El modelo generalizado de evaluación de la producción científica encaja en el sistema conocido como accountability, una medición de la ciencia que no acostumbra a reconocer los desequilibrios de género de las instituciones académicas. Partimos de la necesidad de repensar este sistema y los indicadores que se derivan con los que se mide la productividad y calidad científica y, también, la necesidad de considerar las condiciones sociales en las que se realiza la actividad que se pretende medir. En especial, defendemos la urgencia de revisar este sistema considerando la existencia del cuidado de personas dependientes, ya sean menores o mayores, porque resulta una cuestión sin resolver que afecta al trabajo científico y al progreso en la equidad de género en las instituciones universitarias.
Palabras clave: accountability, producción científica, equidad de género, cuidado, desigualdad.
–Aquí todos estamos locos. Yo estoy loco, tú estás loca.
–¿Cómo sabes que estoy loca? –preguntó Alicia.
–Debes de estarlo –dijo el gato–. De otra forma no habrías venido aquí..

ENUNCIADO –
Transcriba literalmente, del fragmento de la página sobre la evaluación de la producción científica, el pasaje que se inicia con "Palabras clave: accountability, producción" y concluye con "loca? –preguntó Alicia.".

DATOS SIGUIENTES –
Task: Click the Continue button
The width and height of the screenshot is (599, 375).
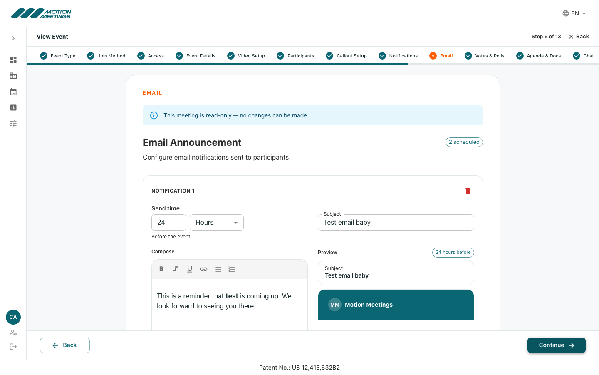Action: coord(557,345)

RESPUESTA ESCRITA –
Palabras clave: accountability, producción científica, equidad de género, cuidado, desigualdad.
–Aquí todos estamos locos. Yo estoy loco, tú estás loca.
–¿Cómo sabes que estoy loca? –preguntó Alicia.